Saved entries
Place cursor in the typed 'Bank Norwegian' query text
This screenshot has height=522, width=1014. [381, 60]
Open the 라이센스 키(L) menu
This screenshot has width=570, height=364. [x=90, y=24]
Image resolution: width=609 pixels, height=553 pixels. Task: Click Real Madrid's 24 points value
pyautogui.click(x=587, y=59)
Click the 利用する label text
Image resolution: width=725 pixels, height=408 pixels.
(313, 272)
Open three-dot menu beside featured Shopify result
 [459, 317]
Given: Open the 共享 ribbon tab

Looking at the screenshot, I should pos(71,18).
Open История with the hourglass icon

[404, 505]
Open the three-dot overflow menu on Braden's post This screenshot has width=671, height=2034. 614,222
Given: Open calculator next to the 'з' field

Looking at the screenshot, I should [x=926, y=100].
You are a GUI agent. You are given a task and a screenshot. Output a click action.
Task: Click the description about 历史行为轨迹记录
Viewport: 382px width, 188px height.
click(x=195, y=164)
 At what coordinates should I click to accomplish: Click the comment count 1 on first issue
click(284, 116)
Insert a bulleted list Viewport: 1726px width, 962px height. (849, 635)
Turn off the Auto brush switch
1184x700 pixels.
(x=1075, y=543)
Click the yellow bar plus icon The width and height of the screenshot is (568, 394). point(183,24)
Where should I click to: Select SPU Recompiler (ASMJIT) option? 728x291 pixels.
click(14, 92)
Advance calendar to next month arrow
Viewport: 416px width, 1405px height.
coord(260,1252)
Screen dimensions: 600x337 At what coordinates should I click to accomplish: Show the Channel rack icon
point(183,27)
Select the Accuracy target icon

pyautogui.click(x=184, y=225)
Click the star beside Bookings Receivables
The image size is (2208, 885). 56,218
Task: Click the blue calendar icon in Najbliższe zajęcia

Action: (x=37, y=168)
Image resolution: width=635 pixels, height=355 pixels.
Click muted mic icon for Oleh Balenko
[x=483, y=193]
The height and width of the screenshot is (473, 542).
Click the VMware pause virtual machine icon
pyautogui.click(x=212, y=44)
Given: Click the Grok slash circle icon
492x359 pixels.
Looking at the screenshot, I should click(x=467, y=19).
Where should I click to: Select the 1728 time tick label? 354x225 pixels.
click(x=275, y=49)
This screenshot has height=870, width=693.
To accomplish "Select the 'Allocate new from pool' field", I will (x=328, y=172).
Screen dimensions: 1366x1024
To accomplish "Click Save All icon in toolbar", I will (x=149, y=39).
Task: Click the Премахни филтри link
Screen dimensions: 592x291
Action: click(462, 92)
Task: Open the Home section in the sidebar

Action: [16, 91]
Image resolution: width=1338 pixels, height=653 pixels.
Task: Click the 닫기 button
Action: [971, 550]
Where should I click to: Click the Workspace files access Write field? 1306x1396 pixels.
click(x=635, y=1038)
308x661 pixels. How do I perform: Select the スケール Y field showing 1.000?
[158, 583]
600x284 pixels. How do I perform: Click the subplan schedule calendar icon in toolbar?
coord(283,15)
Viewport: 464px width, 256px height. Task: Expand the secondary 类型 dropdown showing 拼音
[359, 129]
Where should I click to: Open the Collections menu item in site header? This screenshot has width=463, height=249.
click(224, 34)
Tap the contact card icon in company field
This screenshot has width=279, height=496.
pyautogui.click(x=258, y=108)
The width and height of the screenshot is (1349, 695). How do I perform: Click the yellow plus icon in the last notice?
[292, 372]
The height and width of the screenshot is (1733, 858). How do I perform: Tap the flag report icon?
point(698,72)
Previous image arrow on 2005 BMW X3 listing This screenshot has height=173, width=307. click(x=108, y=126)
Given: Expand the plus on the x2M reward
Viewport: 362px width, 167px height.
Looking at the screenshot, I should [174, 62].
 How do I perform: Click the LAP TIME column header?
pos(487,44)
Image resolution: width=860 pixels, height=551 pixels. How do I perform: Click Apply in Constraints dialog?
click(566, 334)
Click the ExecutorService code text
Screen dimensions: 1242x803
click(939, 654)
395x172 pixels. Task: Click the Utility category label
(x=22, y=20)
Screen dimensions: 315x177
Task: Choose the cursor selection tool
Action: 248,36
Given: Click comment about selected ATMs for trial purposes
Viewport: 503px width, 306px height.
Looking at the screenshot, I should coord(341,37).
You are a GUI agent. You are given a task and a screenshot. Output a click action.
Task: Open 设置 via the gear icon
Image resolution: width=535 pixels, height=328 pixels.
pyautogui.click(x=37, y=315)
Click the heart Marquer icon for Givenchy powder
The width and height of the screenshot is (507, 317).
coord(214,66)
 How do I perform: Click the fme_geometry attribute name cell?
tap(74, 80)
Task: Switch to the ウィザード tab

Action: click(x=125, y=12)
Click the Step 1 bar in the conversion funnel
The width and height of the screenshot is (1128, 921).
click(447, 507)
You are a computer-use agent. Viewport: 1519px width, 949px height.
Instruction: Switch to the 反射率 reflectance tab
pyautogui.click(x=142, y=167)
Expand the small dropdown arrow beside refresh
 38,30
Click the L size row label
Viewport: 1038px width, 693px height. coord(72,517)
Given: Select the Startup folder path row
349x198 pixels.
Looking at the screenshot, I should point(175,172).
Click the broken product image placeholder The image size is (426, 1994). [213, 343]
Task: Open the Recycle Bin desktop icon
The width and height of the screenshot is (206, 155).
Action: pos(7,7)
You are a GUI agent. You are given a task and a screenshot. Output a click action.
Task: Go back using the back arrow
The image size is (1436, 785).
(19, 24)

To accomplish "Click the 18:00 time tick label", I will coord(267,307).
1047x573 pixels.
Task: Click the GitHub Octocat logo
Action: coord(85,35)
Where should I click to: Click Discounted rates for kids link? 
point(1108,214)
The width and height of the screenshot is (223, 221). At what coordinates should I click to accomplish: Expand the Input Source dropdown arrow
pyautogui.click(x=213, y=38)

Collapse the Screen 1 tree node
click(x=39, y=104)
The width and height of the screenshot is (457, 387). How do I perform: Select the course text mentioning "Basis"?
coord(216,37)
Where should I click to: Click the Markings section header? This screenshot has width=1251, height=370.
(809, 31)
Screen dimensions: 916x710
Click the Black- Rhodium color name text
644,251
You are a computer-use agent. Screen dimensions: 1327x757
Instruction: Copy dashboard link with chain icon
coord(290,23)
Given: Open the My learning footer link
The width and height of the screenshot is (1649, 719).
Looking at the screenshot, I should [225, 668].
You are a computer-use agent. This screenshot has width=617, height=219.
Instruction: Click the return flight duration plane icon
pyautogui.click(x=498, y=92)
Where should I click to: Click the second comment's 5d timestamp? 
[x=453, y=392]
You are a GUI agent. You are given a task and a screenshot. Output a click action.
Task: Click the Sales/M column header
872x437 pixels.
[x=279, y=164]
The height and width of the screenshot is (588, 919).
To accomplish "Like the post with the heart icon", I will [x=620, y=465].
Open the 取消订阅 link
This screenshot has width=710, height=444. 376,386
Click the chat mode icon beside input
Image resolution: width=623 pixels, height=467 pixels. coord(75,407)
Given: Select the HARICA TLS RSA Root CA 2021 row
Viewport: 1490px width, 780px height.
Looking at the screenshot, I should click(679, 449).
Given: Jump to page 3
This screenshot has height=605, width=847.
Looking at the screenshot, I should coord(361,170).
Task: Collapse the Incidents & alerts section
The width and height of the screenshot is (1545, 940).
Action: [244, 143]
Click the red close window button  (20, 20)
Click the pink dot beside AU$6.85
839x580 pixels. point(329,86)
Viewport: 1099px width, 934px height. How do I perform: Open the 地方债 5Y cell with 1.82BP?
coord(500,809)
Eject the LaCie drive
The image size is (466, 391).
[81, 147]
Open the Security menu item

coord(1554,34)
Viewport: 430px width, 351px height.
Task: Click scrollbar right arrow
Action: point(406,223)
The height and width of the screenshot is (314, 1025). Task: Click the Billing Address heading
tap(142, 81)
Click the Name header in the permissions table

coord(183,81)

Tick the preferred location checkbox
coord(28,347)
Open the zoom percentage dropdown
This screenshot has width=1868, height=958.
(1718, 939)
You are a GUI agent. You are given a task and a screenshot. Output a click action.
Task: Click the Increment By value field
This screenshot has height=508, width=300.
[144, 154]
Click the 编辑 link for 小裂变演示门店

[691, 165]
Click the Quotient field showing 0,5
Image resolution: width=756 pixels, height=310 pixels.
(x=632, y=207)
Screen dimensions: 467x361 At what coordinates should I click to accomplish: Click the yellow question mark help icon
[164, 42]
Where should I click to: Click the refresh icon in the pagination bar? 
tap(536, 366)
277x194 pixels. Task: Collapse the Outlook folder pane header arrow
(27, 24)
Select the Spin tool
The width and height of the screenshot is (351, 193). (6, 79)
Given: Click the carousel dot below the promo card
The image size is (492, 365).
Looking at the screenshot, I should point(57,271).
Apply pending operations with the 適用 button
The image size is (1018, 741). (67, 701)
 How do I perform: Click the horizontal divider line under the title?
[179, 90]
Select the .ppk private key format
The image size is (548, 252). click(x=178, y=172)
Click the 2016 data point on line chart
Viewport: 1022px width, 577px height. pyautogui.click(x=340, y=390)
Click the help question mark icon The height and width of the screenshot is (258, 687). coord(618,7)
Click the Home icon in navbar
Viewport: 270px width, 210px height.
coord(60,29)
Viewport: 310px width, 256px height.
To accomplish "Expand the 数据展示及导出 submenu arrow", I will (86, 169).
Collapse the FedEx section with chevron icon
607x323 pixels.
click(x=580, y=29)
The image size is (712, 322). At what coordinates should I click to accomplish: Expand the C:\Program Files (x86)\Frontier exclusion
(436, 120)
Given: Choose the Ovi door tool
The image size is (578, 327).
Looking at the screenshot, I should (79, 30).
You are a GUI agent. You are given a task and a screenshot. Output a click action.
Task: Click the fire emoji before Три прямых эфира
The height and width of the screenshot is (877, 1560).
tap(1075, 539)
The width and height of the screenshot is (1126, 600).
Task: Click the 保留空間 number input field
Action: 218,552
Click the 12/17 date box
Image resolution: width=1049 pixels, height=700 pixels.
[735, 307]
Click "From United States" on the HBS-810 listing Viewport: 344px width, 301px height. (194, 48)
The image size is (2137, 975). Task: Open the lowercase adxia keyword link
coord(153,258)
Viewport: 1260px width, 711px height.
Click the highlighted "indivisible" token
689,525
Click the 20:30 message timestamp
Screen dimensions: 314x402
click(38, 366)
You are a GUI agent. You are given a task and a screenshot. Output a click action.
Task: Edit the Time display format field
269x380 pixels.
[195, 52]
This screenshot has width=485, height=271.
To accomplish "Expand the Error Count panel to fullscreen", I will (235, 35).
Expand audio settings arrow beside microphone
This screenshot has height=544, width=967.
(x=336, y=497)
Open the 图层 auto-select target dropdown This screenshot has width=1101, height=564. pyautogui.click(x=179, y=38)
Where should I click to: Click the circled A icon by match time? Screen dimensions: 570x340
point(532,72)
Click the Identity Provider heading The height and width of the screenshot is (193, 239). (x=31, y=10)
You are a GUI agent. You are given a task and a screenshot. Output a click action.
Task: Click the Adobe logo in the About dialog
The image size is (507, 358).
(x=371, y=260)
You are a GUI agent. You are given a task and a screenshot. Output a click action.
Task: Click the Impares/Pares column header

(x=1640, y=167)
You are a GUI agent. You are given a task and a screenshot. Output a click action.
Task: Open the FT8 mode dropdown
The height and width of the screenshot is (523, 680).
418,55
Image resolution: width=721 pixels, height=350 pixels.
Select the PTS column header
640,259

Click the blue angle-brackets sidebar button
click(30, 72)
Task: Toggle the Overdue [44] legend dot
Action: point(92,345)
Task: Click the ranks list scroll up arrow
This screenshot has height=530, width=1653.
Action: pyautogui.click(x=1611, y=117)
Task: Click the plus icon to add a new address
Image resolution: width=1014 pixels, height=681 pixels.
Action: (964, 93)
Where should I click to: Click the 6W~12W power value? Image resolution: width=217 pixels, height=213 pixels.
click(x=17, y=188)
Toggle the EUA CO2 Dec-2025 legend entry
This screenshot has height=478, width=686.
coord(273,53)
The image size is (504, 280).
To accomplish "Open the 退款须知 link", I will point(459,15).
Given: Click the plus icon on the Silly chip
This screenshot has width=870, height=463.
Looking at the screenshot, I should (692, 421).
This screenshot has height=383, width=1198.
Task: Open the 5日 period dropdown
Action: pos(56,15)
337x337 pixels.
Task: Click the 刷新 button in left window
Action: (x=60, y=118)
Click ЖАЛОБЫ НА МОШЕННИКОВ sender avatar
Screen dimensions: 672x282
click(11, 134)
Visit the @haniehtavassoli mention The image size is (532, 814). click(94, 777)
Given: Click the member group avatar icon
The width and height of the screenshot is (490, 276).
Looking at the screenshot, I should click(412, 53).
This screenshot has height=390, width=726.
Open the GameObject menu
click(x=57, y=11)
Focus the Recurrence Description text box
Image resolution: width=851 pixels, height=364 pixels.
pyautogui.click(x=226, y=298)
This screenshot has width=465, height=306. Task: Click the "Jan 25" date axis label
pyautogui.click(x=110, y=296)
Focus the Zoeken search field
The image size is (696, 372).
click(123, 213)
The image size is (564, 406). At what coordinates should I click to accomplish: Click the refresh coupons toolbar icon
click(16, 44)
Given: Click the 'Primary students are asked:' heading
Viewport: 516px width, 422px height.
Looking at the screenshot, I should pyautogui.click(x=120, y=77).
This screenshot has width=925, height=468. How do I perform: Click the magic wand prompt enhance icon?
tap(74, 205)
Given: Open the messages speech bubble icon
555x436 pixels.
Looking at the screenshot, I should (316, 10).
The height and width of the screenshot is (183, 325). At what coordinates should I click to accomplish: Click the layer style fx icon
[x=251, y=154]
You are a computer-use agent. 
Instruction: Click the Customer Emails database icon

■ Task details ■
A copy of each line in the data above that holds the string "listing" is needed.

■ Output below ■
Previous image arrow on 2005 BMW X3 listing This screenshot has height=173, width=307. click(x=108, y=126)
Click "From United States" on the HBS-810 listing Viewport: 344px width, 301px height. (194, 48)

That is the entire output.